▶ [Source data]:
────────────────────

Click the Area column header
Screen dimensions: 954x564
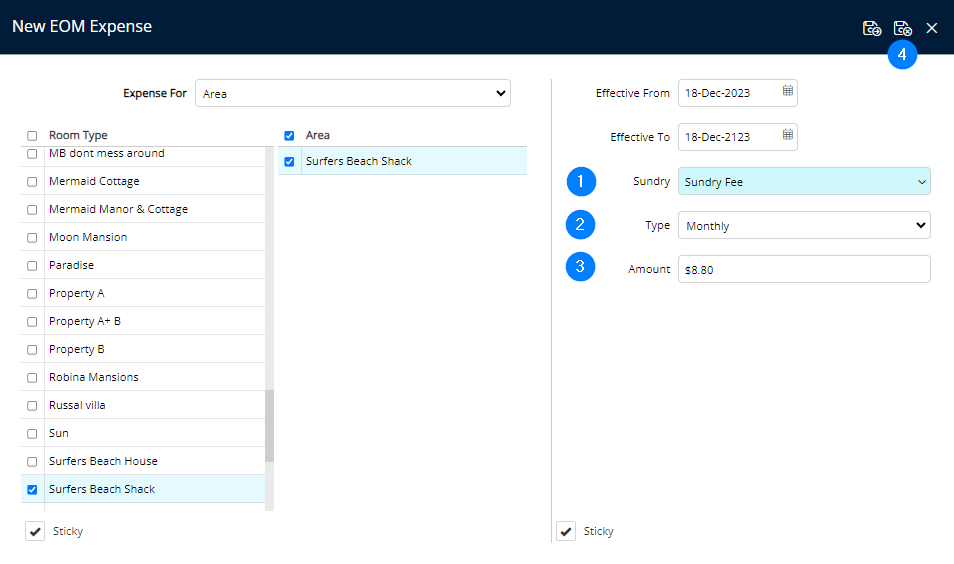point(318,135)
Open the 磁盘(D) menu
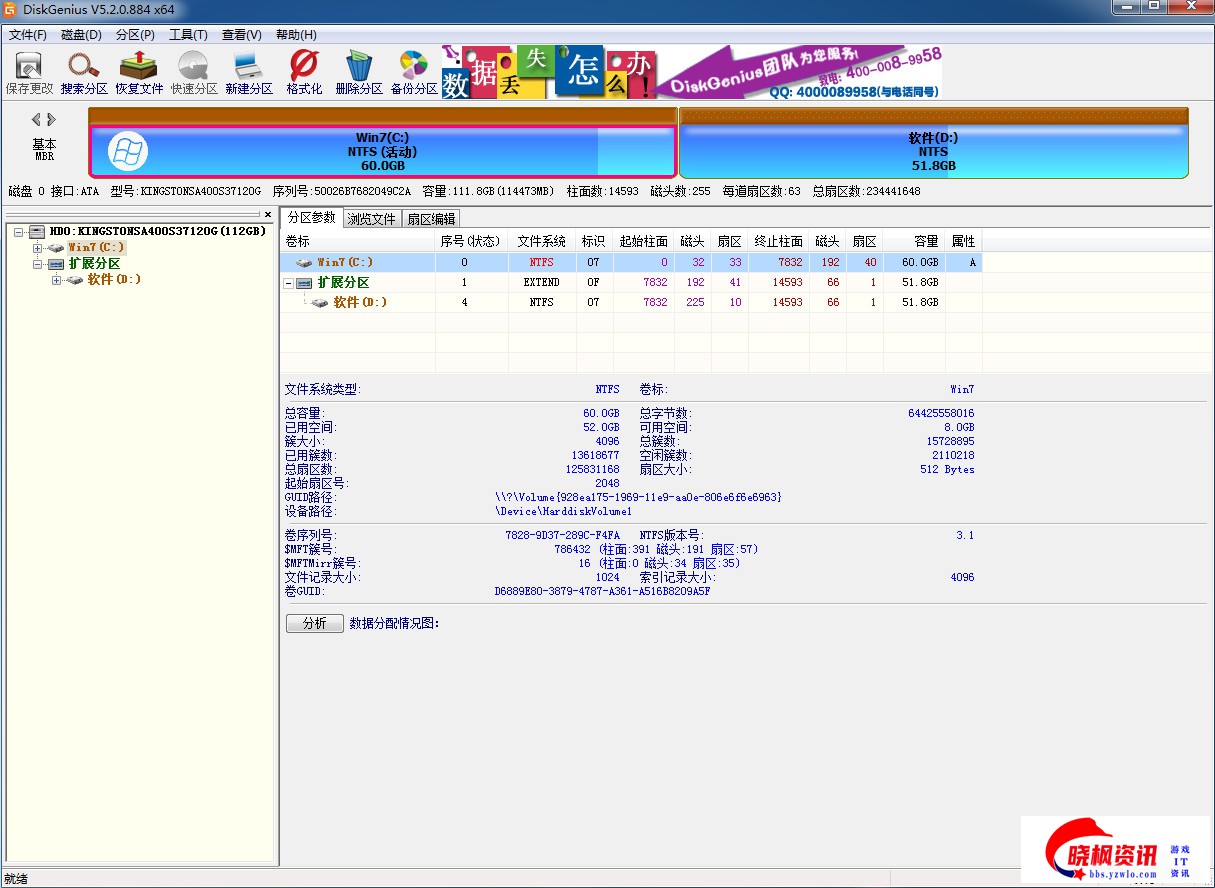1215x888 pixels. tap(81, 35)
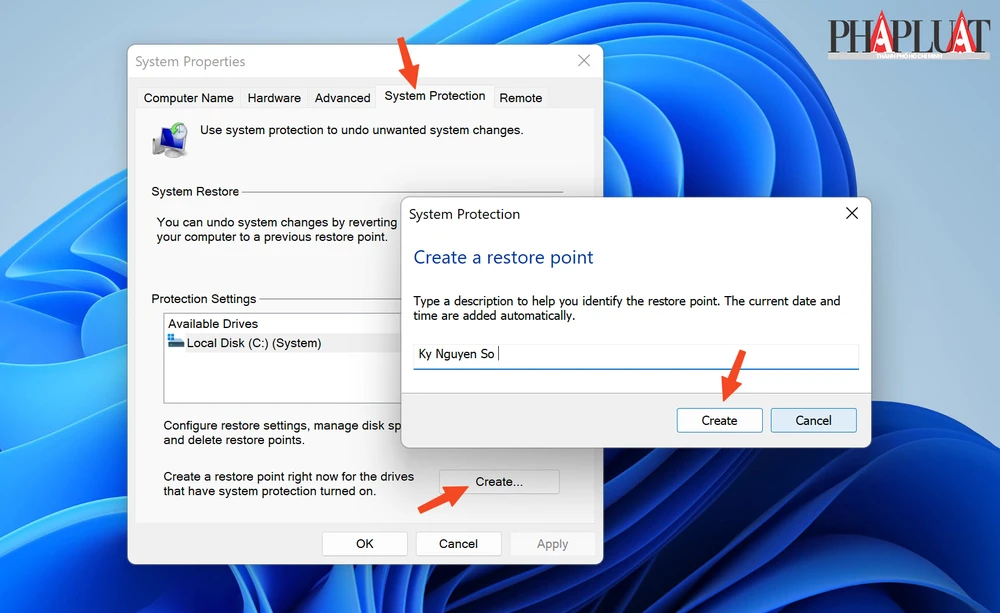Click Create... to make a restore point
Screen dimensions: 1000x613
point(498,481)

────────────────────

▶ [Exercise aim]:
What is needed is the listing above, repeated verbatim, without its images.

▶ [Task response]:
Click the Area column header
Screen dimensions: 954x564
point(318,135)
Open the 磁盘(D) menu
1215x888 pixels. tap(81, 35)
Click Create... to make a restore point
Screen dimensions: 1000x613
point(498,481)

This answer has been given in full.